◆ Task instructions: Find the number of lines below in which the word "menu" appears, and write that number only.
Start of Information given
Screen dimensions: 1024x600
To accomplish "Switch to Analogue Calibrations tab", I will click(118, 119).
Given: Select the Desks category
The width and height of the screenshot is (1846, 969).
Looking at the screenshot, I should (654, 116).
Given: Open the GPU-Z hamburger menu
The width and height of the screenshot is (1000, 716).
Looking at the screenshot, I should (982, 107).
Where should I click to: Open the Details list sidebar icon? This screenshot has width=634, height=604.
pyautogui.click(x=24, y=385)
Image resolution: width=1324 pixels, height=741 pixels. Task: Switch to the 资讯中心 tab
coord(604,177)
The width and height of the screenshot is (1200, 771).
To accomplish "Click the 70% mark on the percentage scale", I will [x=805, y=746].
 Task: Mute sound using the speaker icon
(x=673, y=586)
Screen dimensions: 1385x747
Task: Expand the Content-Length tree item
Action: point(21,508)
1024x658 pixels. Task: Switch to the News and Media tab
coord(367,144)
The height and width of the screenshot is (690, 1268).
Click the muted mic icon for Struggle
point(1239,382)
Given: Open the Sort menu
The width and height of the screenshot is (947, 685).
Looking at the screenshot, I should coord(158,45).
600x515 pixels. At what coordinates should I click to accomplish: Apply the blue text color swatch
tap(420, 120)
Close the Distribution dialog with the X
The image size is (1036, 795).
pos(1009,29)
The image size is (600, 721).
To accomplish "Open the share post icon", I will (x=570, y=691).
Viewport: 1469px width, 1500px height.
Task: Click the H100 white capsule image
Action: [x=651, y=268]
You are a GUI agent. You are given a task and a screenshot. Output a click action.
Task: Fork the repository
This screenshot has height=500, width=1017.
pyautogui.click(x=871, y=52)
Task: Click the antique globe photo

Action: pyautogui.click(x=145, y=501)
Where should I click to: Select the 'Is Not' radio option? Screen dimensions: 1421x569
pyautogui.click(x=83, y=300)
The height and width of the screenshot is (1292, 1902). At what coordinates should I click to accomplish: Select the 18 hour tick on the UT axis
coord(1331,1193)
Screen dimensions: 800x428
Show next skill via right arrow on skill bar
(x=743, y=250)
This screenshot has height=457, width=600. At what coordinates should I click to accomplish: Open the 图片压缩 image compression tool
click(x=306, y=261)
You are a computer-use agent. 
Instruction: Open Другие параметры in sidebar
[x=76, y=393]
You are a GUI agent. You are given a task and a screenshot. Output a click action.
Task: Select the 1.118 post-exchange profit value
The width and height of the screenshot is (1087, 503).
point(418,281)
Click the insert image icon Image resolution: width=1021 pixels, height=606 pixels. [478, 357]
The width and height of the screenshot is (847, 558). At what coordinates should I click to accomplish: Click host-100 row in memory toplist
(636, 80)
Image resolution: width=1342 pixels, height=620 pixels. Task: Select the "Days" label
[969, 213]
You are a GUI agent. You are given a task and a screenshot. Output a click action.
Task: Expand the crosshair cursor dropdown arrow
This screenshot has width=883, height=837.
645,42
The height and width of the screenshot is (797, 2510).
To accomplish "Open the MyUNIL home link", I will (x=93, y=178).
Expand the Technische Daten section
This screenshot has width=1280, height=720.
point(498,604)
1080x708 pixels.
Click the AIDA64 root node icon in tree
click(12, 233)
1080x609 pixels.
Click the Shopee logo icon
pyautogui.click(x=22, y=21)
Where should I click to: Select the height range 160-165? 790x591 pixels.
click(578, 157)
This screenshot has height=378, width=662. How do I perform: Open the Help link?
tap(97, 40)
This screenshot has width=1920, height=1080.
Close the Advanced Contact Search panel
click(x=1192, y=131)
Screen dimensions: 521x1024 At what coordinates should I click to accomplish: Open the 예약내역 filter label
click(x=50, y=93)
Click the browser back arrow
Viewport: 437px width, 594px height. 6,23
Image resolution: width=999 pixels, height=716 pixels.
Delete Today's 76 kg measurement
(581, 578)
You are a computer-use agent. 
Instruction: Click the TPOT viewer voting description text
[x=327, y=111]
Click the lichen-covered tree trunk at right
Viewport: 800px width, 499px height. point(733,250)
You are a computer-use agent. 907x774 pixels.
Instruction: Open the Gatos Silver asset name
End of Information given
◆ Expected answer: 2